How many corners can a convex polygon in a \(5\times 5\) grid of points have? My book Forbidden Configurations in Discrete Geometry starts most of its sections with a small puzzle, and this is the one I used for Chapter 4. If you need a spoiler, it’s also in the book, as Figure 11.3. More generally one can ask for the biggest convex polygon in an \(n\times n\) grid, measuring the size of a polygon by its number of corners. I don’t know how to solve this problem exactly for all \(n\), but I can solve it for infinitely many choices of \(n\), and give a solution that is within an additive constant of optimal for all \(n\).

To explain the solution, let’s start with a seemingly different problem: finding the minimum perimeter convex \(k\)-gon in an infinite grid.
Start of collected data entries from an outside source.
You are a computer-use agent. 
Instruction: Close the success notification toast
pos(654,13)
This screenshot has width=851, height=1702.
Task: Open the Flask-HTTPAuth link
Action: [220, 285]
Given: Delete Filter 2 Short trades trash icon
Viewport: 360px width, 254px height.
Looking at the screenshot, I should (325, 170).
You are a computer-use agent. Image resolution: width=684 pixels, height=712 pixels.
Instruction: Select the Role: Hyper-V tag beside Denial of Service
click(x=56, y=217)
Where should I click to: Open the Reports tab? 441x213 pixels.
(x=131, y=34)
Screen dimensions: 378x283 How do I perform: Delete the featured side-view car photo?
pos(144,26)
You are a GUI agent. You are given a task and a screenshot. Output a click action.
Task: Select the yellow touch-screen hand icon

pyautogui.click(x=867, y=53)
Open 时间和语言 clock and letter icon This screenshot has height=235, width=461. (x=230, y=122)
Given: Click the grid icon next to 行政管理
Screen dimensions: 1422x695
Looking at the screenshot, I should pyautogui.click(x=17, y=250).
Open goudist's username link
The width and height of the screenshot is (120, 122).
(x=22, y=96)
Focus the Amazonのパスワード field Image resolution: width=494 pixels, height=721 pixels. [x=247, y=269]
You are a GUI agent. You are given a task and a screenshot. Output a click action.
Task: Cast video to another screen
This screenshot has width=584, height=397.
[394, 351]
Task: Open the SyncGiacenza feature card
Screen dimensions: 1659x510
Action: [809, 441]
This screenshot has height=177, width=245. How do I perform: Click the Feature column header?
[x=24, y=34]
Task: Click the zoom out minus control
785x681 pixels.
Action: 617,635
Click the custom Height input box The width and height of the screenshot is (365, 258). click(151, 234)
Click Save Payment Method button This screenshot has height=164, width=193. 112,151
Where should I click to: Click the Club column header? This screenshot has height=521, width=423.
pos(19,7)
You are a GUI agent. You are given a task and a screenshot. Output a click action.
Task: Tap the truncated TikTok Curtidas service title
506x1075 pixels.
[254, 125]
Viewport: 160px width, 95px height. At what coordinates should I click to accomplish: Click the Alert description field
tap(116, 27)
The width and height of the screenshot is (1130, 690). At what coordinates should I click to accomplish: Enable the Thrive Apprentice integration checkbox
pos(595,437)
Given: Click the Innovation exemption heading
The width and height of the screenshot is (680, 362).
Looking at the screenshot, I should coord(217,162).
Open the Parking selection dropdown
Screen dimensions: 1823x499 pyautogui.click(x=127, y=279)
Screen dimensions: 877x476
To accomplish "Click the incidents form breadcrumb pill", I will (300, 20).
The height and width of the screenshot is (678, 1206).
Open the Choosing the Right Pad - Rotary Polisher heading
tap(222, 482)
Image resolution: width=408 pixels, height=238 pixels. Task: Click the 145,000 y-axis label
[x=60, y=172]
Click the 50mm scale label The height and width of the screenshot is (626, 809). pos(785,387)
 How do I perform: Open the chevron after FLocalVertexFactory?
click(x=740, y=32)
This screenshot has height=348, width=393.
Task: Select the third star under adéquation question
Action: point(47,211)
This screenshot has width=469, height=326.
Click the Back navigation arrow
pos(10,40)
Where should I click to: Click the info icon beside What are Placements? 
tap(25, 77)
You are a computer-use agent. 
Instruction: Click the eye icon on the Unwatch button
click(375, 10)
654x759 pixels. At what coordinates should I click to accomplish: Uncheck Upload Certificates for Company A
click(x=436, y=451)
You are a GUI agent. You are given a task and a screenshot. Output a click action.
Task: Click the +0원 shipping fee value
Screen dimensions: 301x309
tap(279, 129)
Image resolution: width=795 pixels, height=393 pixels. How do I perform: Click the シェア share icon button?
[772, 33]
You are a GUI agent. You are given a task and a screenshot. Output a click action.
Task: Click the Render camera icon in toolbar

Again we will be able to solve it for infinitely many values of \(k\), but not for all \(k\). The optimal perimeter is not a nice number: each edge length is the square root of an integer, by Pythagoras, so the perimeter is the sum of many square roots. Being able to tell whether one sum of many square roots is smaller than another is notoriously difficult, but fortunately we won’t need to do this.

If we don’t care whether the result is a convex polygon, and instead seek the shortest convex polygonal chain with \(k\) edges, the problem becomes much easier. A polygonal chain is just a sequence of line segments meeting up end-to-end, and let’s define it to be convex if the line segments consistently turn clockwise relative to each other at each endpoint (regardless of whether that might cause it to spiral around and cross itself). The sides of the shortest convex chain must be a set of \(k\) directed line segments, no two parallel to each other (although they can be antiparallel) and are as short as possible subject to that constraint. So all we need to do is to generate line segments in order by length until we have enough of them. Once we generate these \(k\) shortest no-two-parallel line segments, we can construct a convex chain from them by sorting them by angle and then translating them so that they meet up end-to-end. For instance, here’s the solution for \(k=9\):

Minimum-length 9-edge convex grid chain

Generating the \(k\) shortest line segments can be simplified by moving the start of each line segment to the origin. Then it becomes equivalent to finding the \(k\) nearest primitive grid points to the origin, the points that are not multiples of other nearer points. In an earlier post I already looked at generating the \(k\) nearest grid points to the origin, without requiring them to be primitive. But the primitive line segments form a constant fraction of all of them. This fraction \(6/\pi^2\) can be derived (at least heuristically) by observing that (for a random grid point within some specified distance of the origin) each prime \(p\) has probability \(1/p^2\) of dividing both coordinates. If we pretend that these probabilities are all independent, then the Euler product

\[\prod_{\text{prime }p} 1-\frac{1}{p^2} = 1\Big/\Bigl(\sum_{i=1}^{\infty}\frac{1}{i^2}\Bigr)\]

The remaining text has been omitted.